Sosialisasi dengan Tetangga

Sejak pindah rumah pada September lalu saya merasakan kehidupan sosial yang lebih baik. Artinya, sosialisasi dengan tetangga lebih baik dibanding dulu. Di rumah lama memang kehidupan sosialnya kurang baik padahal itu di kampung, loh. Kata orang, tinggal di kampung lebih guyub dan terasa persaudaraannya.

Tapi ini nggak saya alami. Jadi, kondisi lingkungan di tempat lama masih sepi. Tetangga cuma ada dua di sebelah kiri. Bagian depan dan samping kanan masih kebun. Ada juga beberapa kontrakan tapi sepi. 

Bukannya nggak mau bersosialisasi dengan tetangga tapi perbedaan umur dan (maaf) pemikiran yang sangat berbeda membuat saya kurang nyaman dalam mengobrol. Pernah satu kali saya senyum dan ramah kepada beliau, ujung-ujungnya malah minta diutangin. Sebel nggak sih kalau diginiin? Saya termasuk orang yang cukup tegas, sekali ngutangin beliaunya bakal ketagihan. Jadi say NO ketika ada yang minta utangan. 
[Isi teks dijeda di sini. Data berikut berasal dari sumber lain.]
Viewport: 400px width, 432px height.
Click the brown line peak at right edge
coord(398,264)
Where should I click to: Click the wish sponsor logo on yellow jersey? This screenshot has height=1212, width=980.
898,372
Untuk beberapa orang yang saya anggap kurang nyaman kadang saya menjaga jarak dan bicara seperlunya saja. Toh bagi saya bersosialisasi nggak cuma sekadar itu. Dengan ikut pengajian dan arisan di kampung membuat saya kenal beberapa dari mereka. Melalui kegiatan tersebut saya juga tahu perkembangan di kampung meski saya kurang aktif. Ya, ini adalah salah satu hal yang nggak enak ketika tinggal di perantauan, di kampung pula, dan nggak ada saudara sama sekali. 

Tapi kini ada kabar gembira sejak tinggal di lingkungan baru, hal-hal yang dulu nggak enak sekarang berubah 180 derajat. Sampai saat ini (berarti sudah 3 bulan) kehidupan komplek yang biasanya lu-lu-gue-gue masih dalam batas wajar. Maksudnya masyarakat di komplek yang saya tinggali masih guyub dan kompak. Dengan adanya smartphone, kegiatan komunikasi juga berlanjut di dunia maya melalui aplikasi chatting. Hal-hal yang dibahas juga seputar perbaikan kehidupan komplek. Semua dari warga dan untuk warga.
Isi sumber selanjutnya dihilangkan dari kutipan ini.